Most engineers encounter embeddings the first time they build semantic search. You convert text to vectors, store them in Pinecone or pgvector, query by cosine similarity, done. Useful feature, clear use case, move on.

That framing is costing you. Embeddings aren’t a search primitive. They’re a general-purpose representation layer, and once you see them that way, you’ll find a dozen places in your stack where you’re working harder than you need to because you haven’t put them to work.

Your classification pipeline is probably overengineered

Here’s a pattern that shows up constantly: a team needs to classify user inputs, support tickets, or content into categories. They fine-tune a model, build a labeled training set, set up a retraining pipeline, and ship something that works reasonably well but is brittle and expensive to maintain.

The simpler version: embed your examples and your input, then compare distances. If you have a handful of labeled examples per category, nearest-neighbor classification over embeddings often performs comparably to a fine-tuned classifier, with none of the retraining overhead. You add a new category by adding examples, not by kicking off a training run.

This isn’t always the right answer. High-volume production classification at scale may justify the fine-tuning cost. But for the enormous middle ground of internal tools, moderation pipelines, and routing logic, the embedding approach is faster to ship and easier to iterate on.

Deduplication and fuzzy matching are unsolved problems you’re solving wrong

If you’ve ever tried to deduplicate a database of company names, product titles, or user-submitted text, you know that exact matching gets you maybe 60% of the way there, and rule-based fuzzy matching gets messy fast. “Acme Corp”, “ACME Corporation”, and “Acme, Corp.” are the easy cases. The hard ones are where meaning overlaps but strings don’t.

Embedding similarity handles this naturally because it operates on meaning, not character sequences. Two product descriptions that describe the same thing in different words will cluster together in embedding space even if they share almost no tokens. Building a deduplication pass with embedding similarity, followed by a lightweight confirmation step, is genuinely practical and often more accurate than the elaborate string-matching logic teams build instead.

The same principle applies to data deletion and cleanup workflows. When you need to find and remove related records across a messy dataset, semantic similarity is a tool worth having.

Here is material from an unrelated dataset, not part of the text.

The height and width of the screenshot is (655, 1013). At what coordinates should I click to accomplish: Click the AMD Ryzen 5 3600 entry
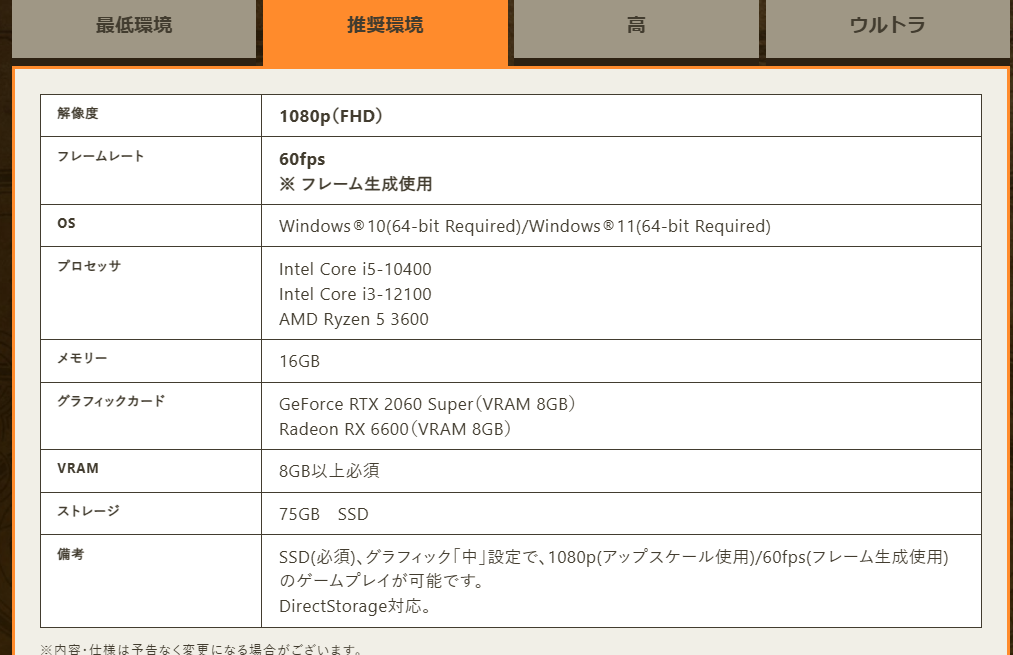coord(352,319)
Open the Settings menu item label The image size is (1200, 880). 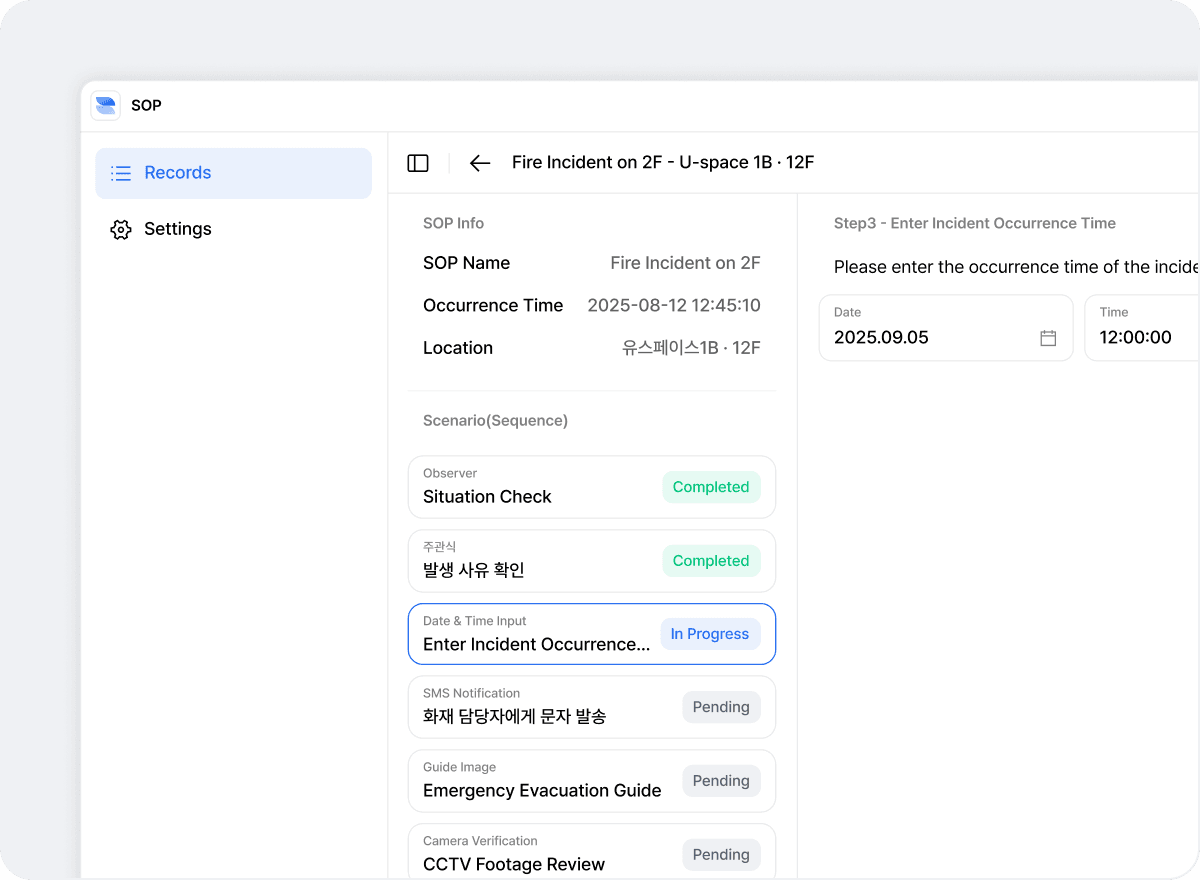pyautogui.click(x=178, y=229)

Diagram showing one embedding pipeline feeding into four different downstream use cases
The same vector representation can serve search, classification, deduplication, and anomaly detection without rebuilding the pipeline for each.

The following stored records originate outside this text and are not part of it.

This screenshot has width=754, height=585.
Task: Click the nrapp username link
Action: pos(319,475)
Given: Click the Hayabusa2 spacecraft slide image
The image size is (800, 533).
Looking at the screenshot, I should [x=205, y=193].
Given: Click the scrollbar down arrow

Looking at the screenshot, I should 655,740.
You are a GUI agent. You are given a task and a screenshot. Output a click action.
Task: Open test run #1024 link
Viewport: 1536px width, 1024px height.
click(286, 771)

Embeddings give you a cheap, surprisingly good anomaly detector

Anomaly detection usually implies setting up a separate ML pipeline, defining what “normal” looks like, and maintaining a model that drifts as your data changes. That’s the right approach when anomaly detection is core to your product. For everything else, there’s a simpler path.

If you embed a stream of events (user actions, API calls, log messages, whatever), normal behavior clusters together in vector space. Unusual behavior lands far from those clusters. You can set a distance threshold from the centroid of recent normal behavior and flag anything that exceeds it. This won’t beat a dedicated anomaly detection system tuned by an ML team. It will beat nothing, which is what most products currently have.

Practically: embed a rolling window of recent normal inputs, compute a centroid, and alert when new inputs fall outside a distance threshold you tune empirically. You can get this running in an afternoon.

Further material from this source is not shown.